◆ What is needed: All lines below containing "agent" are to be listed.

◆ Records to use:
"""
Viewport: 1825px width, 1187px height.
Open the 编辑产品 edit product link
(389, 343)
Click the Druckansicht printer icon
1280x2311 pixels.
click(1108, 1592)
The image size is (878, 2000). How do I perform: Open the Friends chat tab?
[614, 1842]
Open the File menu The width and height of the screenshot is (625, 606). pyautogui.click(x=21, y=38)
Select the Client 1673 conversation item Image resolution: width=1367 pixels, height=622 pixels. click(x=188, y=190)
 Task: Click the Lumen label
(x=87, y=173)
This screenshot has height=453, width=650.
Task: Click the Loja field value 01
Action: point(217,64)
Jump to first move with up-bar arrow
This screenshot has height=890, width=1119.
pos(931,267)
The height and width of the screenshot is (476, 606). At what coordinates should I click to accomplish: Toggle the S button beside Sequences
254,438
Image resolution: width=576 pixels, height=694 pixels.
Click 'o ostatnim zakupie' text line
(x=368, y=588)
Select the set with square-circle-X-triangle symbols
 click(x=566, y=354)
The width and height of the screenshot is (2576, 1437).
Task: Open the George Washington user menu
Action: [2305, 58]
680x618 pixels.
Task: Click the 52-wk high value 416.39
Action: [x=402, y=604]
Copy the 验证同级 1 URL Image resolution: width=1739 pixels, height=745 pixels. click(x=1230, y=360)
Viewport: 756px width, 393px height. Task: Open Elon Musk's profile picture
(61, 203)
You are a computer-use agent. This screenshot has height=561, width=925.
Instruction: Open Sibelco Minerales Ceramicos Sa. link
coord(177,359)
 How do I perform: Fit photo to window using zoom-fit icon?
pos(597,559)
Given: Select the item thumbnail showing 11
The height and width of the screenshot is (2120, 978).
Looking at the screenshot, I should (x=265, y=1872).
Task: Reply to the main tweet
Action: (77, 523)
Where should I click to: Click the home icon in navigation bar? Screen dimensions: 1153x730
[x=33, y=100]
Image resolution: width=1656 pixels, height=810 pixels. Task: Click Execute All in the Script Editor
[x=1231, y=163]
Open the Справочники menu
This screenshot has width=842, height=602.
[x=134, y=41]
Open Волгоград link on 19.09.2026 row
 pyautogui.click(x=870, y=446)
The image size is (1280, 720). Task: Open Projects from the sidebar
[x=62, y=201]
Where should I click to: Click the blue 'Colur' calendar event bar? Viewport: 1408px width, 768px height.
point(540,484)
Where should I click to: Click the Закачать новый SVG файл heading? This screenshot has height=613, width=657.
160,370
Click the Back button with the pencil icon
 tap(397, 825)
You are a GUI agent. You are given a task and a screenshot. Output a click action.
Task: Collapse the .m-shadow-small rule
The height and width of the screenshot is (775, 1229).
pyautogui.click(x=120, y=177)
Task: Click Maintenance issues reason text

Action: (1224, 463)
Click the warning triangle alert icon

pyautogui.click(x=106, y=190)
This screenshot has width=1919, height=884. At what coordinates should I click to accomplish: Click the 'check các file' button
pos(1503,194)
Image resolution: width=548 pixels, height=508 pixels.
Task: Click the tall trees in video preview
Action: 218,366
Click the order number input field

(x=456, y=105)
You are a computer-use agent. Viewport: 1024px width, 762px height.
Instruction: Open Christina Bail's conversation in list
"""
◆ Result for this exercise:
You are a computer-use agent. This screenshot has height=561, width=925.
You are a GUI agent. You are given a task and a screenshot. Output a click action.
You are a computer-use agent. Viewport: 1024px width, 762px height.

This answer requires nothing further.